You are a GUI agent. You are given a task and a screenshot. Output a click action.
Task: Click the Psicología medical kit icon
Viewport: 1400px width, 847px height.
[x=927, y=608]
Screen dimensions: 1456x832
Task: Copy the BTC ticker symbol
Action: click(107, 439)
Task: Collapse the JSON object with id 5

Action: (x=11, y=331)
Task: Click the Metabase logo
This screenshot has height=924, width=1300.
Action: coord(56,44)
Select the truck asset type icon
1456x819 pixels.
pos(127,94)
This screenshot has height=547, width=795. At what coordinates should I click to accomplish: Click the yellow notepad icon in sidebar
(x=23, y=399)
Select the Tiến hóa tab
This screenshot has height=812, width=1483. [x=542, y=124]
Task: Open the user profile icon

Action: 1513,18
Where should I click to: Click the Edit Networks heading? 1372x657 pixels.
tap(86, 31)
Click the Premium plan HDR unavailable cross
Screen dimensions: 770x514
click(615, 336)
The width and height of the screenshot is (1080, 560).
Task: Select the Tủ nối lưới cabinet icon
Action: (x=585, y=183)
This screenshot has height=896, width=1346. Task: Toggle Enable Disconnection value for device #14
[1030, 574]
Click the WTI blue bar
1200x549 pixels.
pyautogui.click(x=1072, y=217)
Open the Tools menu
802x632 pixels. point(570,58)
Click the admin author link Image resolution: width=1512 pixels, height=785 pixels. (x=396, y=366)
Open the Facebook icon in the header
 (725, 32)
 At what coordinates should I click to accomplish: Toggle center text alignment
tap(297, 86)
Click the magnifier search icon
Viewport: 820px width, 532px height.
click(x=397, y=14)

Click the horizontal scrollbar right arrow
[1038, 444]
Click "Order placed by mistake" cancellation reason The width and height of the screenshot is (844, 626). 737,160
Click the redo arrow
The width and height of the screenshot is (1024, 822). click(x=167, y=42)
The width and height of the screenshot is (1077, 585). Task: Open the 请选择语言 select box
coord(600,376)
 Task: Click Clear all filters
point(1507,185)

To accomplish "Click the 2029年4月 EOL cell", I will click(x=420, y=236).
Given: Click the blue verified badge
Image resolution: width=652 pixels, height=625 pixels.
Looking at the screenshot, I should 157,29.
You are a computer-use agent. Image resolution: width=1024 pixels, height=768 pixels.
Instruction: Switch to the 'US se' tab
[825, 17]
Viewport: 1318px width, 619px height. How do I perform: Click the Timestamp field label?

□ □ □ □ □

Copy out, unchanged, the stretch of the listing from the line containing "Select the truck asset type icon" through the line containing "tap(86, 31)", with both of those lines included.

Select the truck asset type icon
1456x819 pixels.
pos(127,94)
This screenshot has height=547, width=795. At what coordinates should I click to accomplish: Click the yellow notepad icon in sidebar
(x=23, y=399)
Select the Tiến hóa tab
This screenshot has height=812, width=1483. [x=542, y=124]
Task: Open the user profile icon

Action: 1513,18
Where should I click to: Click the Edit Networks heading? 1372x657 pixels.
tap(86, 31)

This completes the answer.